Family At Last
Surprisingly, after an almost 12-hour direct flight from Los Angeles (LAX) to Sao Paulo and 10 hours of a layover in the Admiral's Club in Guarulhos, I am not as tired as I expected to be and take the 15-minute walk from Terminal 3 (where my American flight arrived) to Terminal 2 (where my next flight departs from) with a spring on my step. I prepare myself for a change of environment and service for I am taking a flight in a Brazilian airline, Gol, which up to now I have not had the best experience with.
I walk, I take an elevator, I walk, take another elevator and arrive at an almost deserted gate. Soon to change into a very loud, yet still not crowded gate. There's a sports team made up of really rambunctious teenagers that will be boarding my flight. Aren't I lucky? Guess that they aren't tired either, in spite of the fact that it's almost midnight.
I've prided myself in traveling with a very small carry-on bag until now, but when I get on the plane the overhead compartment is so very small that not even an approved carry-on size bag will fit. I have to send it to cargo. The plane is small and uncomfortable, but it's only an hour and half flight so I really don't care.
I make friends with a Paraguayan girl that sits next to me and is talking on the phone in Portuguese to a friend in Mexico before we depart. Borders blend into each other when traveling.
I arrive almost 24 hours since I left LA, right on time, at a wee-hour in Asunción, Paraguay. The airport, Silvio Pettirossi, previously named after one of the longest running dictators in the 20th century, Alfredo Stroessner, remains small but is so incredibly changed from the time when you would land and have to walk from the runway to an arriving/departing terminal where you were instantly accosted by peddlers. I am grateful, for it is raining quite heavily and that walk would not have been pleasant.
A hug from a cousin that has been kind enough to pick me up at this ungodly hour and we are off to his home. After non-stop catch-up talk we arrive. I, instantly exhausted, sleep for most of the morning.
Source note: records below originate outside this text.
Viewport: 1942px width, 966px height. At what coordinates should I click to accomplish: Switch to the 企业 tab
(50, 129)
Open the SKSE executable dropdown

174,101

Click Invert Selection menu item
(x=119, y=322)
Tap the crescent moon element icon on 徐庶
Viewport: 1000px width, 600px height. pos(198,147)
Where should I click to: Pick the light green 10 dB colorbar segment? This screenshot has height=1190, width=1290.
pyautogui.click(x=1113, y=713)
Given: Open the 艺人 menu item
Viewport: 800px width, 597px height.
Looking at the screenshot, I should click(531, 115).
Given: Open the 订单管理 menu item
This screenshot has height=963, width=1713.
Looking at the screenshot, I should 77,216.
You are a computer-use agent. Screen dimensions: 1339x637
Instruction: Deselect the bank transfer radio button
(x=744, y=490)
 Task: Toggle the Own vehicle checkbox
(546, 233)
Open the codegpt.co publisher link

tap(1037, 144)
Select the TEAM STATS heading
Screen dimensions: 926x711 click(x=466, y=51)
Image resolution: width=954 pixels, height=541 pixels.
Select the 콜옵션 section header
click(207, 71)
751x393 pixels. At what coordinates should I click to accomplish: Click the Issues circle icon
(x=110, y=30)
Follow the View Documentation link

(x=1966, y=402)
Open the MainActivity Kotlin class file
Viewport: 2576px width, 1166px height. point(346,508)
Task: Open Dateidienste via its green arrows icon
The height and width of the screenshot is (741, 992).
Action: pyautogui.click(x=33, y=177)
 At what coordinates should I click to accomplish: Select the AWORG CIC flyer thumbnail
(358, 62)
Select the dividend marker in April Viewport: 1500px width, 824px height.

First uninterrupted sleep I've had in a while (the one I had on the plane non-withstanding).
I've arrived on Good Friday, unplanned exactly 6 years from when I last said what I was sure was going to be my final goodbye to my native land. I wasn't planning to visit again. Paraguay is a staunchly Catholic country and observes many traditions of Holy Week. One, unique to it is to bake chipa - a sort of cheese bread made with manioc (yucca) flour.
This is the "before" look: This is the "after" look: (of course not the same batch).
It is baked in a traditional tatakuá -brick oven- in all sort of shapes. I've missed that ritual, but the chipas are there for me to have. Memories seeping in through the armor I clothed myself with on this journey.
There's activity all over the house. Fish is going to be our meal (no meat-eating on Good Friday). My cousin is cooking and is an excellent cook. He will turn the dorado (mahi-mahi) and surubí (catfish) into a wonderful meal. I get more hugs and kisses than I thought ever possible in such a short space of time. So this is what family felt like.
I am offered a fresh cranberry juice (I don't think I've seen a fresh picked cranberry until now) or a sweet lime juice (limón sutil in Spanish, and a much sweeter version of a regular lime). I choose the latter, loving the freshness of it all.
Before I allow emotions to take over, I take my glass and go outside to the wet patio and paws of the still young, pure bred German Shepard --who is doing a happy dance-- and his buddy, a very mixed mutt alpha female.
My tough memory-protective armor is rendered useless as I praise some orchids growing on the gazebo and the lady that works at the house informs me it's from one of my mother's 50 plus orchids. She gives me a tour of the garden and shows me more plants.
I recall the love and ease my mom had for and with her roses as well as orchids.
I come back, with a knot in my throat, to see that they have already set the table. It's a big one, for neighbors and family are sure to come, mostly unannounced, and partake. Plates will be cleaned and replaced and conversations will continue in the living room as well as around it through the afternoon. I am introduced to all and have to get used to the fact that hellos come paired with two kisses, one on each cheek, whether you know the person or not. For some in the Northern continent, it is an invasion of space. For me it is a conduit to a feeling of belonging.
As the night arrives I give up on trying not to be affected by memories and go to bed with a cocido, a tea made of burnt yerba mate and sugar, that someone has prepared for me, and some leftover chipa.
Hasn't taken much time for me to feel at home. My tummy is as full as is my heart.